- _Исходный текст_:

Крест на идеях Вольтмана поставила Русско-японская война, в которой он принял личное участие в составе инженерных войск и помогал строить понтонные мосты. В записке на имя Витте он с горечью писал о том, что одной из главных причин поражения России стала недостаточная пропускная способность Транссиба: «Вся империя Российская зависит от одной железной дороги... Разумеется, такое положение дел невозможно, терпеть его преступно».
Как это было и с другими проектами Северного широтного хода, план Вольтмана вернулся к жизни в двадцатые годы XX века.
На этот раз ему придавалась стратегическая важность в связи с экспортом революции на Восток и опасностью боевых действий. По крайней мере, именно под такой рубрикацией его рассматривала коллегия Народного комиссариата военных и морских дел, куда был приглашён Вольтман. Северный широтный ход по-прежнему был единственным вариантом, позволявшим многократно увеличить пропускную способность железных дорог в интересовавшем советскую власть направлении. Но в проекте были также указаны конкретные данные, позволяющие предположить, что главной целью будущей магистрали было всё-таки развитие Сибири.

- _Данные_:
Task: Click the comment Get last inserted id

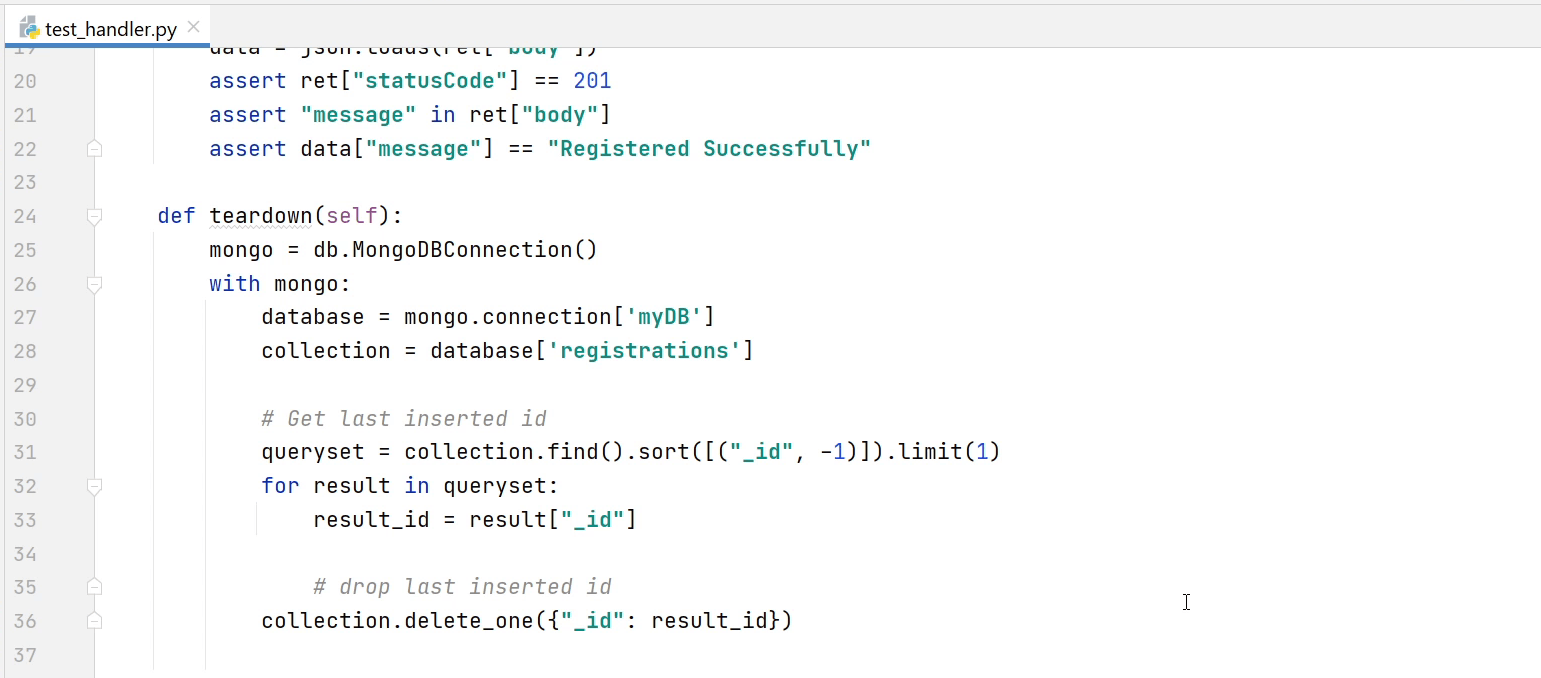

- _Что требуется_:
Выведите без изменений фрагмент текста о проекте Вольтмана, начиная со слов «Как это было» и заканчивая словами «всё-таки развитие Сибири.».

- _Результат_:
Как это было и с другими проектами Северного широтного хода, план Вольтмана вернулся к жизни в двадцатые годы XX века.
На этот раз ему придавалась стратегическая важность в связи с экспортом революции на Восток и опасностью боевых действий. По крайней мере, именно под такой рубрикацией его рассматривала коллегия Народного комиссариата военных и морских дел, куда был приглашён Вольтман. Северный широтный ход по-прежнему был единственным вариантом, позволявшим многократно увеличить пропускную способность железных дорог в интересовавшем советскую власть направлении. Но в проекте были также указаны конкретные данные, позволяющие предположить, что главной целью будущей магистрали было всё-таки развитие Сибири.